## AIM OF THE EXERCISE
Here is a listing. Repeat it exactly and in its entirety.

- - -

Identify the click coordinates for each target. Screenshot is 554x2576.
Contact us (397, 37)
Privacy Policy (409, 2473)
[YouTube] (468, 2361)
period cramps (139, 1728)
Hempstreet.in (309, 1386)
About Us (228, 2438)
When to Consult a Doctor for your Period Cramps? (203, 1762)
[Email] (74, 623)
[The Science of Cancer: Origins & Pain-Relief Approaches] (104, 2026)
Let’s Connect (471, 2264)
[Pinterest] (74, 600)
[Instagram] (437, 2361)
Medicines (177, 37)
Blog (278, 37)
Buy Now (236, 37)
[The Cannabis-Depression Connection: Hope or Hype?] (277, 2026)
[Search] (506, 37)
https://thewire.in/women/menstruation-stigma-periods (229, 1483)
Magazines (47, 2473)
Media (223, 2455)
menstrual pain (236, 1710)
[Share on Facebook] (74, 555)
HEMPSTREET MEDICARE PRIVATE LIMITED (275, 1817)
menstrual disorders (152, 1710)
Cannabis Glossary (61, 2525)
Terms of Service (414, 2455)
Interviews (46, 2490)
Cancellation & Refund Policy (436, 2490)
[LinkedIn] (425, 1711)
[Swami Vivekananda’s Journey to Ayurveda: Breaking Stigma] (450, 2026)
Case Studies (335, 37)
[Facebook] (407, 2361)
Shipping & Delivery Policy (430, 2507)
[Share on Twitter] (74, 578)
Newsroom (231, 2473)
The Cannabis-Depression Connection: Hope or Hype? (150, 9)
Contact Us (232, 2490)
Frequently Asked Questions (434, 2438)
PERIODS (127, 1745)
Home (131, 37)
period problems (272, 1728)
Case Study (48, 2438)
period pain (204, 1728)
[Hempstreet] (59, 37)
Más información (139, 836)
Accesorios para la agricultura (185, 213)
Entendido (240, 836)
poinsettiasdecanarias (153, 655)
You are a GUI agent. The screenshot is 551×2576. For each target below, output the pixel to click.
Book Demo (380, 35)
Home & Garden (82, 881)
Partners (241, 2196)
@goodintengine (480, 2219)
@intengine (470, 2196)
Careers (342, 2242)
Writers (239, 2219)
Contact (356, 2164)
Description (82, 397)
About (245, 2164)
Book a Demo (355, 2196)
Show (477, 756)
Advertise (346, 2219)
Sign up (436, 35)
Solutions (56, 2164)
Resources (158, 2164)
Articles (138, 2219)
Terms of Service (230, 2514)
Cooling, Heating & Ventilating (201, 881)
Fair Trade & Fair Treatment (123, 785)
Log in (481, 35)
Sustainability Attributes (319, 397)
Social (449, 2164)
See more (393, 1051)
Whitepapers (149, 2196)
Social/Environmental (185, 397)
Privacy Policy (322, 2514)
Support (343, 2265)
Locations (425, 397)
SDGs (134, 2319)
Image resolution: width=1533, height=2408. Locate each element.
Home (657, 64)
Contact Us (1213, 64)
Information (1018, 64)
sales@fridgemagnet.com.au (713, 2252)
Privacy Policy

- - -

## RESPONSE TO THE TASK
Identify the click coordinates for each target. Screenshot is 554x2576.
Contact us (397, 37)
Privacy Policy (409, 2473)
[YouTube] (468, 2361)
period cramps (139, 1728)
Hempstreet.in (309, 1386)
About Us (228, 2438)
When to Consult a Doctor for your Period Cramps? (203, 1762)
[Email] (74, 623)
[The Science of Cancer: Origins & Pain-Relief Approaches] (104, 2026)
Let’s Connect (471, 2264)
[Pinterest] (74, 600)
[Instagram] (437, 2361)
Medicines (177, 37)
Blog (278, 37)
Buy Now (236, 37)
[The Cannabis-Depression Connection: Hope or Hype?] (277, 2026)
[Search] (506, 37)
https://thewire.in/women/menstruation-stigma-periods (229, 1483)
Magazines (47, 2473)
Media (223, 2455)
menstrual pain (236, 1710)
[Share on Facebook] (74, 555)
HEMPSTREET MEDICARE PRIVATE LIMITED (275, 1817)
menstrual disorders (152, 1710)
Cannabis Glossary (61, 2525)
Terms of Service (414, 2455)
Interviews (46, 2490)
Cancellation & Refund Policy (436, 2490)
[LinkedIn] (425, 1711)
[Swami Vivekananda’s Journey to Ayurveda: Breaking Stigma] (450, 2026)
Case Studies (335, 37)
[Facebook] (407, 2361)
Shipping & Delivery Policy (430, 2507)
[Share on Twitter] (74, 578)
Newsroom (231, 2473)
The Cannabis-Depression Connection: Hope or Hype? (150, 9)
Contact Us (232, 2490)
Frequently Asked Questions (434, 2438)
PERIODS (127, 1745)
Home (131, 37)
period problems (272, 1728)
Case Study (48, 2438)
period pain (204, 1728)
[Hempstreet] (59, 37)
Más información (139, 836)
Accesorios para la agricultura (185, 213)
Entendido (240, 836)
poinsettiasdecanarias (153, 655)
You are a GUI agent. The screenshot is 551×2576. For each target below, output the pixel to click.
Book Demo (380, 35)
Home & Garden (82, 881)
Partners (241, 2196)
@goodintengine (480, 2219)
@intengine (470, 2196)
Careers (342, 2242)
Writers (239, 2219)
Contact (356, 2164)
Description (82, 397)
About (245, 2164)
Book a Demo (355, 2196)
Show (477, 756)
Advertise (346, 2219)
Sign up (436, 35)
Solutions (56, 2164)
Resources (158, 2164)
Articles (138, 2219)
Terms of Service (230, 2514)
Cooling, Heating & Ventilating (201, 881)
Fair Trade & Fair Treatment (123, 785)
Log in (481, 35)
Sustainability Attributes (319, 397)
Social (449, 2164)
See more (393, 1051)
Whitepapers (149, 2196)
Social/Environmental (185, 397)
Privacy Policy (322, 2514)
Support (343, 2265)
Locations (425, 397)
SDGs (134, 2319)
Image resolution: width=1533, height=2408. Locate each element.
Home (657, 64)
Contact Us (1213, 64)
Information (1018, 64)
sales@fridgemagnet.com.au (713, 2252)
Privacy Policy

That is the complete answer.